I managed it – woozily, but managed it. "Spill."
"We call that entity 'Q'," he said. "You know, a reference to the unknown anonymous originator of the first three Christian gospels." He gave a chuckle that sounded like it had been produced by the voice that tells you you've got e-mail.
"It doesn't matter what God is called," I burst out. "He's got nine billion names, hasn't he? I'm sure you could find 'Q' on the list somewhere."
This time when he shook his head it was vehement. I was talking shit.
"God's the guy the holies reckon created the universe, created life, created humankind in his image, guides us on our path, answers our prayers ... You know the whole gamut of the myth as well as I do.

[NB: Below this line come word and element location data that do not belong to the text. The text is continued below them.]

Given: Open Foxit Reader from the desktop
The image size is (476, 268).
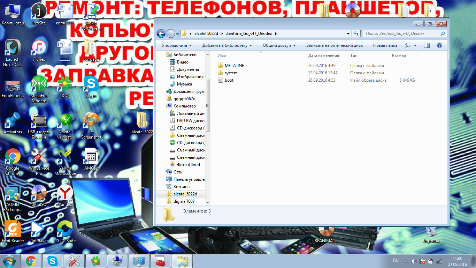Looking at the screenshot, I should tap(13, 231).
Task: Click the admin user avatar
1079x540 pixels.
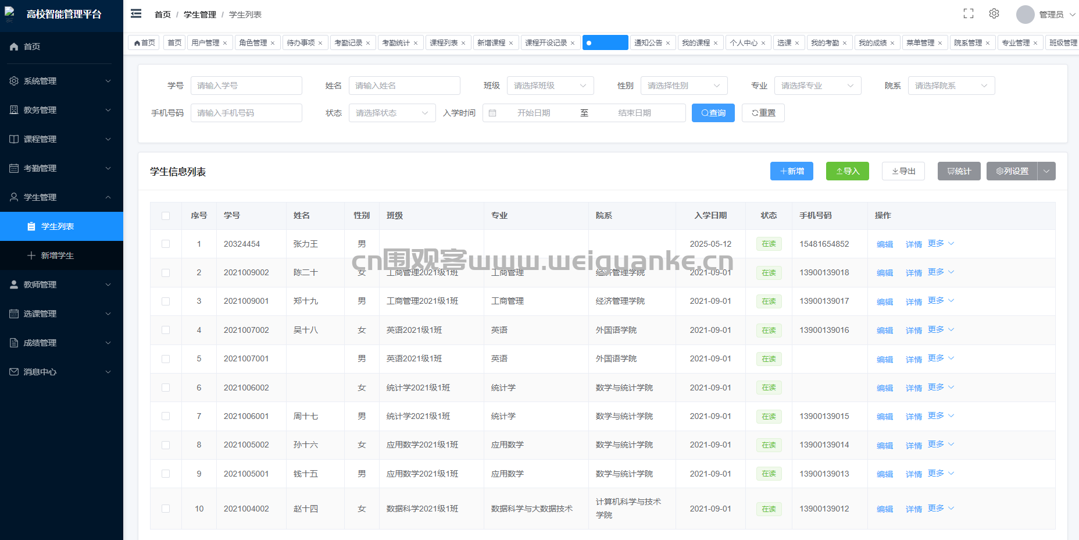Action: [x=1025, y=15]
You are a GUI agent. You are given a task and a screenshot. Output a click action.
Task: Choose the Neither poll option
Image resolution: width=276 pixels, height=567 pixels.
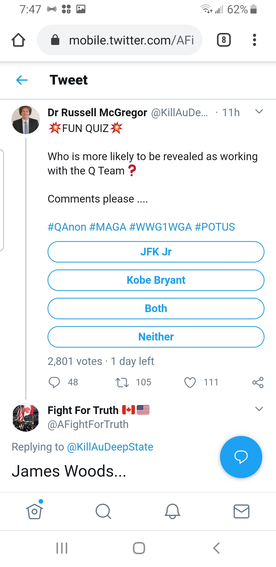156,337
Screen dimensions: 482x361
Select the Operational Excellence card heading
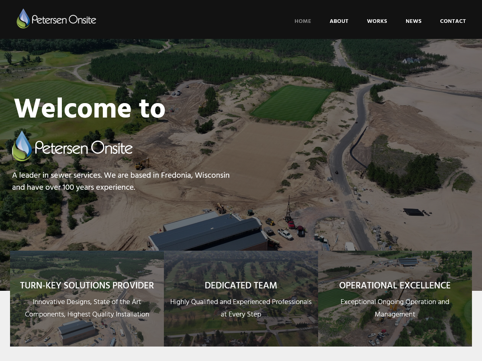click(x=394, y=286)
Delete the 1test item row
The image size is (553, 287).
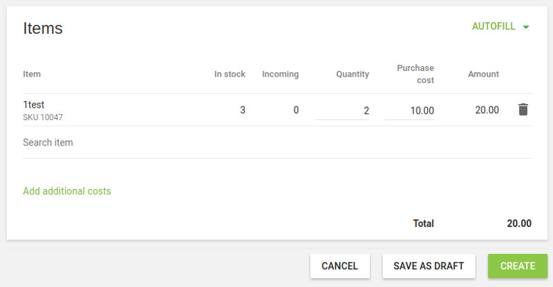click(523, 110)
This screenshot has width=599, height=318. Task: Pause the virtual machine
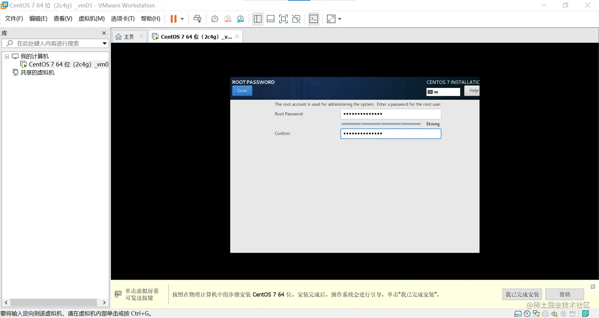point(173,19)
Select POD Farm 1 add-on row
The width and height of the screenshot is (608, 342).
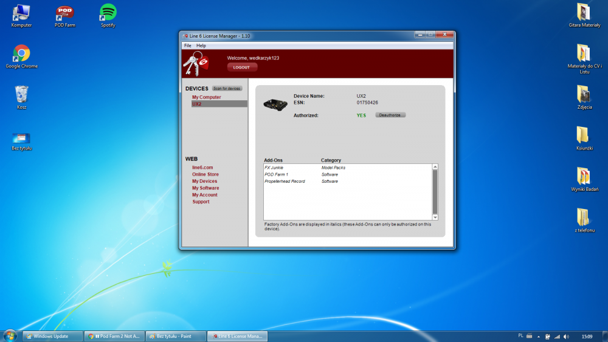pos(276,174)
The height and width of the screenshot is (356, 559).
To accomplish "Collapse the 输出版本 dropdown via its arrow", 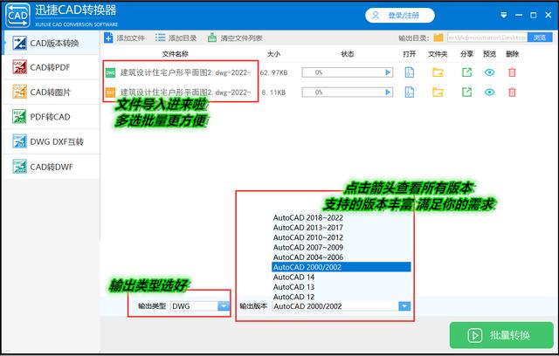I will (404, 306).
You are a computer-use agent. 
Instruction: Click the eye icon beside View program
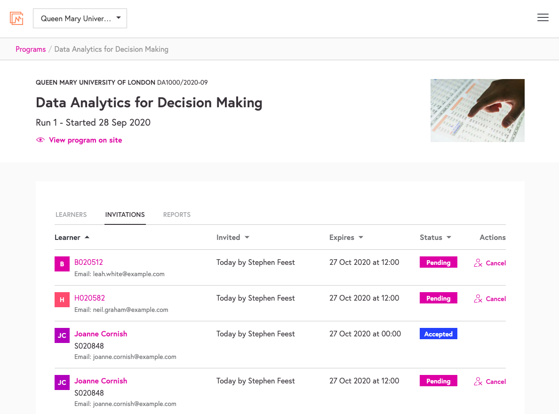[40, 140]
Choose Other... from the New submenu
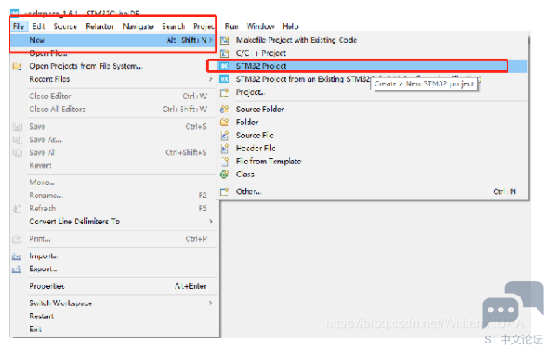The height and width of the screenshot is (353, 551). tap(249, 191)
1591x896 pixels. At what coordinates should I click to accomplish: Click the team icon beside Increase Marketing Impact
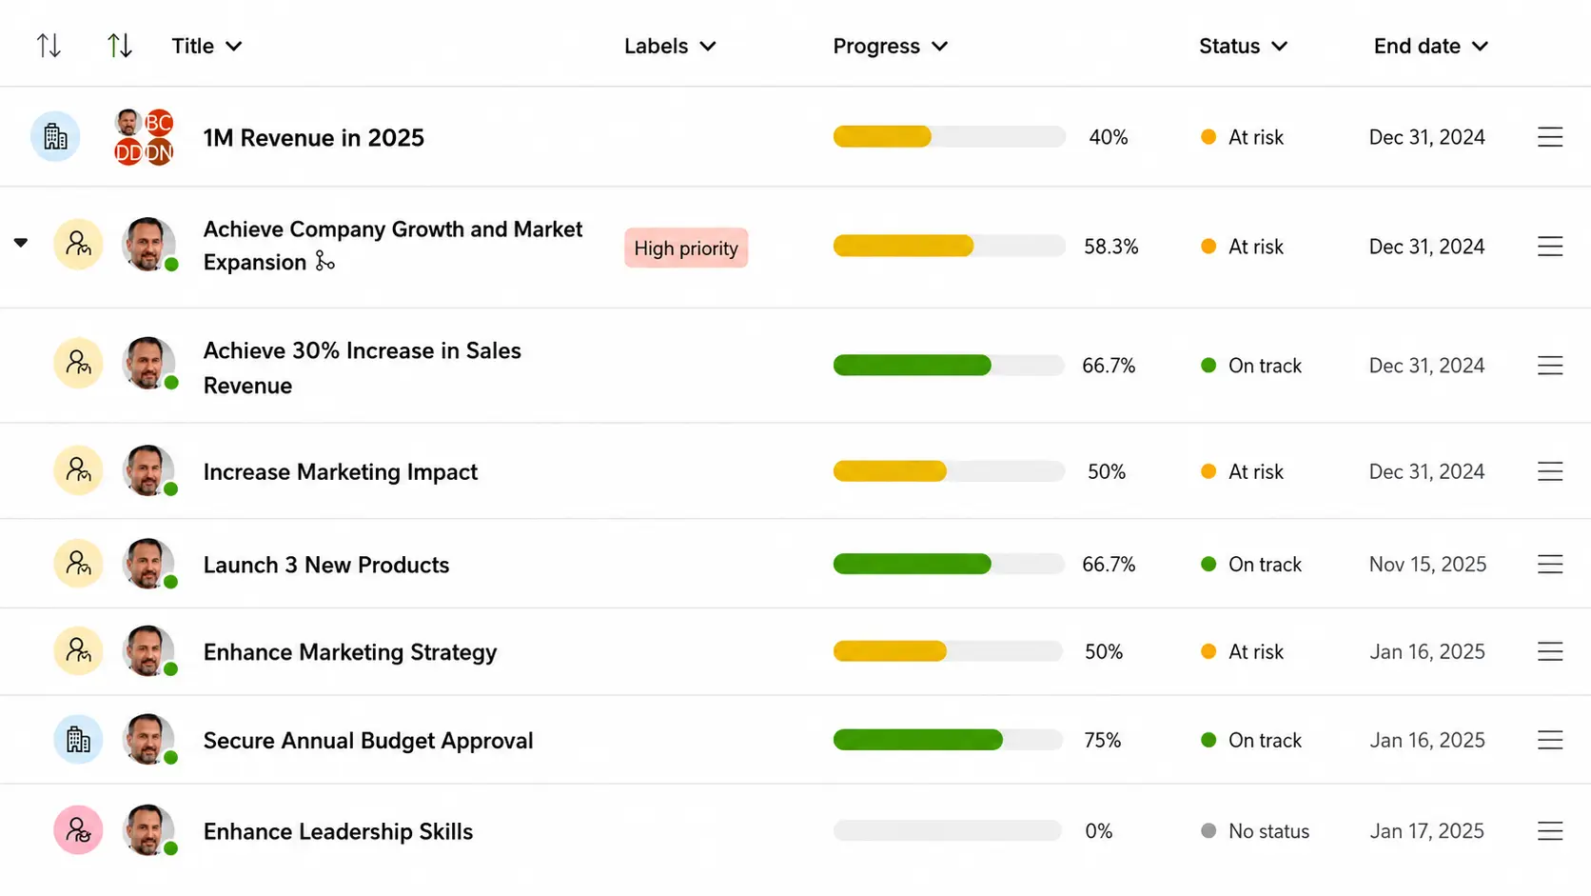pyautogui.click(x=78, y=470)
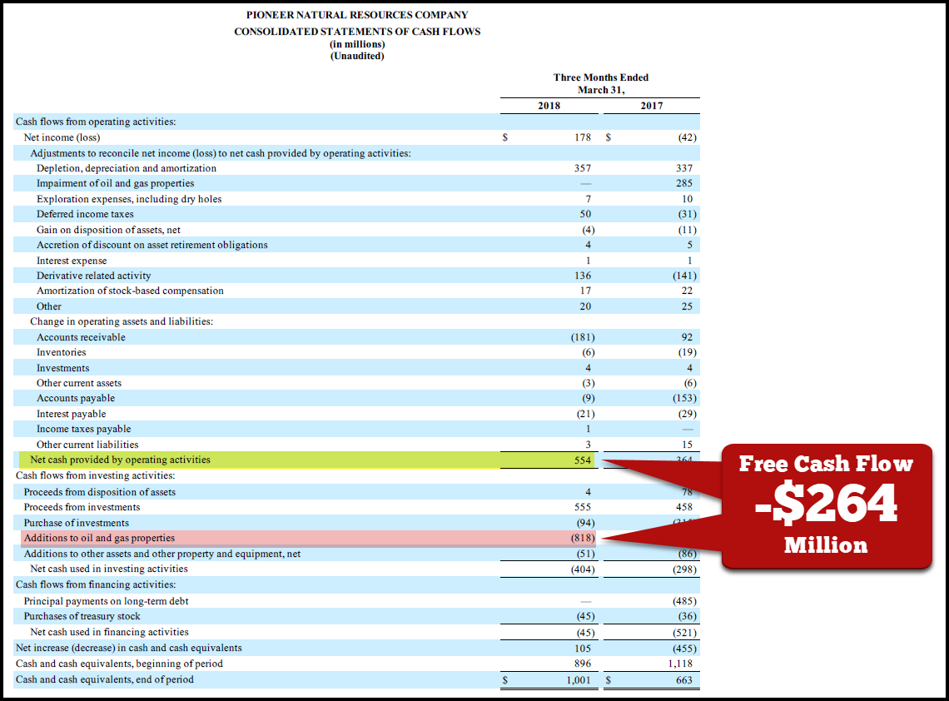
Task: Click the Three Months Ended March 31 header
Action: coord(600,83)
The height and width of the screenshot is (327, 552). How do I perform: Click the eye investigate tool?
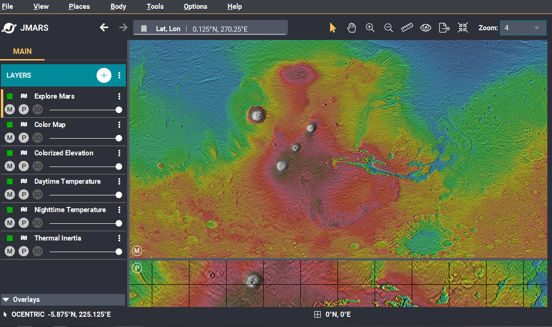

Q has none of those attributes. You must have understood it for yourself. Q didn't really create anything. Q just encountered a universe that was complete and perfect the way it was, and fucked around with it."
"You call it fucking around, I call it creating life – intelligent life."
"No, Q didn't do that. Hasn't done. Couldn't."
"But that's what I—"
"No, I tell you. That's only what Q thinks he did. He thinks he's got the attributes of God."
"'He'?"
His face creased with an old, oft-repeated exasperation. "It. We've just found it easier to call Q 'he', right? – otherwise we tie ourselves in grammatical knots when we try to talk about him ... it."
I shrugged acquiescence. "OK, 'him'. But that's not the concern. According to Q – and who should know better than Q? – he created life, even though it was only as the sort of scum on the surface of a crystal-clear pond." I tugged the back of one hand between two fingers of the other to make a little peak of flesh, so that Tim could see the reality of a living organism in front of him. "That makes him pretty much the same as God, in my book."
Tim watched as I let the skin subside. My fingernails had left two little pink marks that quickly began to fade.
"Q's good at that," he said quietly. "Consistency."
I snorted.
"You see, Q's in denial about what we really are," he continued, disregarding me, "which means we're necessarily in den
ial about it, too. Which is probably a good thing."
"You're talking in riddles again."
He put a hand on the panel at the side of the lamprey's mouth. "It'd all be so much easier if I—"
I looked at my watch. "Time's passing. Just tell me."
"This is the quicker way of doing it," he said, tapping the device with his fingertips.
My shoulders slumped. "OK, I admit it. I'm not sure I could take another dose of that – not so soon after last time. OK?"
He was immediately apologetic. "I'm sorry. I should have thought of that. You've already taken more of this" – he patted the lamprey again – "in a couple of hours than most people can take in a week. I'll try to explain the rest as best I can. It's just knowing where to start is the problem ..."
"You said we were 'necessarily' in denial about things because Q is," I prompted. "That'd be as good a place as any."
He drew himself upright. "Yeah. OK." I could see him marshalling his thoughts. "I've got to give you the results of at least a dozen renderings here. I'll do my best. Whatever reality we possess—"
I put both hands up as if I were trying to stop an onrushing juggernaut. "Whoa there!"
This time he chose to contradict. "Bear with me, or we're never going to get anywhere," he said. "Just live with the fact that I'll be telling you things in the wrong order – there is no right order, you see."
"Be OK with you if I recorded this, then? So's I can make sense of it later." I groped around on the floor for where I'd dropped my bag. I found it and dug out my hand-held recorder.